“In making art you declare what is important.”
David Bayles & Ted Orland
“If you hear a voice within you say ‘you cannot paint’, then by all means paint, and that voice will be silenced.”
Vincent Van Gogh
Several years ago I attended a weeklong workshop at what is now known as the Maine Media Workshops in Rockport, Maine. I’ve mentioned before that the workshop I took and just visiting the towns of Rockport and Camden where worthwhile, but my real lasting memory of that trip was sitting at a table one meal with legendary photographers Arnold Newman and Mary Ellen Mary.
At that time the workshop also had a large library and a bookstore with tons of books on art, photography, and filmmaking. One of the books I purchased was Art & Fear: Observations On The Perils (and Rewards) of Artmaking by David Bayles & Ted Orland. It’s a thin book—just 122 pages—that I find myself drawn to from time to time.

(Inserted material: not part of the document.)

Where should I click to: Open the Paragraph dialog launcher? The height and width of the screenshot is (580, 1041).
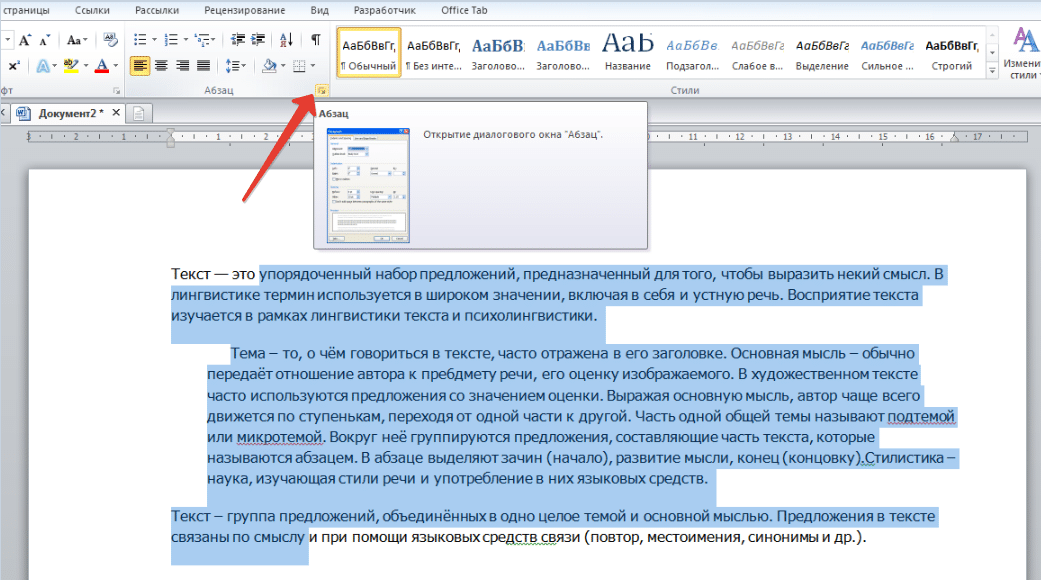(321, 90)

“It’s apparent that as some level, all art is autobiographical. After all, your brush only paints a stoke in response to your gesture, your word processor only taps out a sentence in response to your keystrokes. As Tennessee Williams observed, even works of demonstrable fiction or fantasy remain emotionally autobiographical. John Szarkowskowski once curated a show at the Museum of Modern Art titled Mirrors and Windows. His premise was that some artists view the world as if looking through a window at things happening ‘out there’, while others view the world as if looking in a mirror at a world inside themselves. Either way, the autobiographical vantage point is implicit.

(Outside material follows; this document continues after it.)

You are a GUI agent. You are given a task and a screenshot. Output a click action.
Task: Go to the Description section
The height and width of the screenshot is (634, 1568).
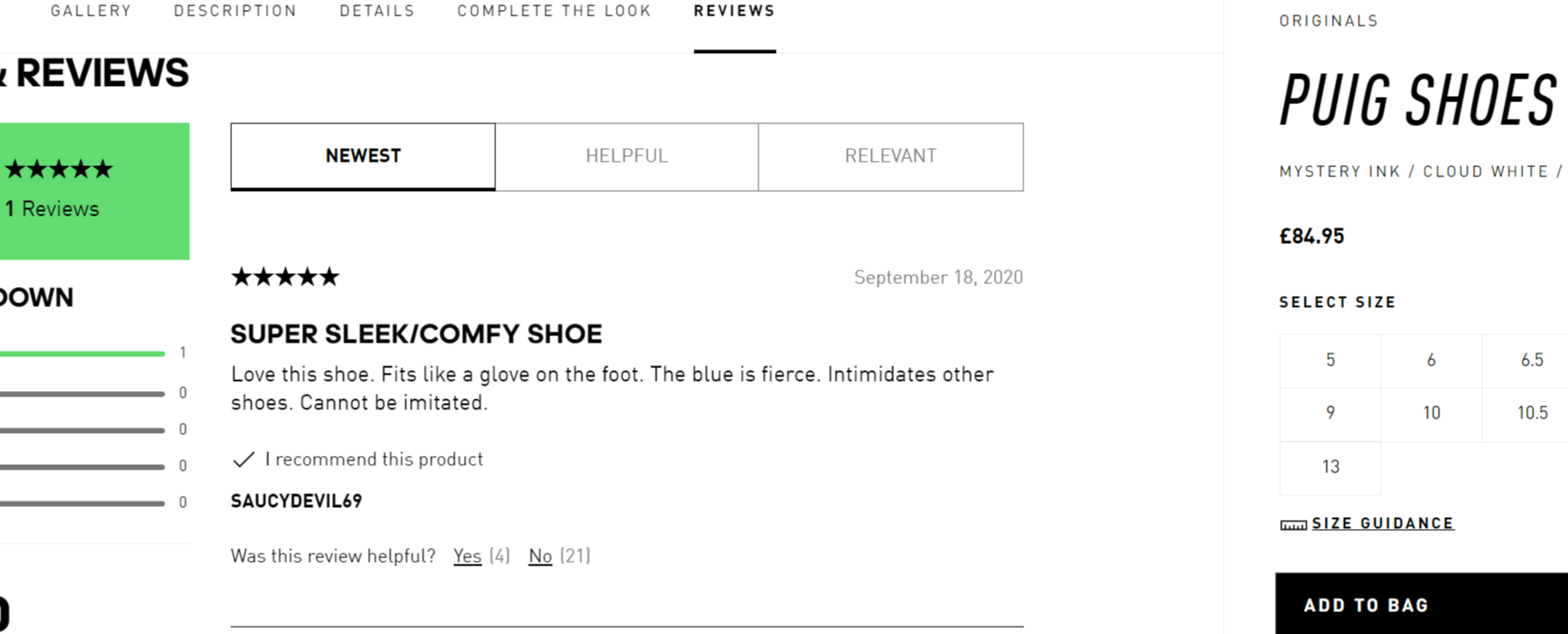(x=235, y=11)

If art is about self, the widely accepted corollary is that making art is about self-expression. And it is—but that is not necessarily all it is. It may only be a passing feature of our times that validating the sense of who-you-are is held up as the major source of the need to make art. What gets lost in that interpretation is an older sense that art is something you do out in the world, or something you do about the world, or even something you do for the world. The need to make art may not stem solely from the need to express who you are, but from a need to complete a relationship with someone outside yourself. As a maker of art you are custodian of issues larger than self.”
David Bayles & Ted Orland
Art & Fear
pages 107-108
Note: The above Van Gogh painting is one of his works from the 15 months he spent in Arles, France. The specific painting is of the inner court of the hospital in Arles where Van Gogh ( who struggled with metal illness) stayed for a time for after he was admitted after he cut his lower earlobe off in 1888. In 1999 I visited the hospital (now a cultural center) in Arles which looks very similar to painting. If you ever have a chance to go to Arles they have a wonderful walking tour that takes you to many of the sites “the redheaded madman” (as he was known to some of his neighbors) painted.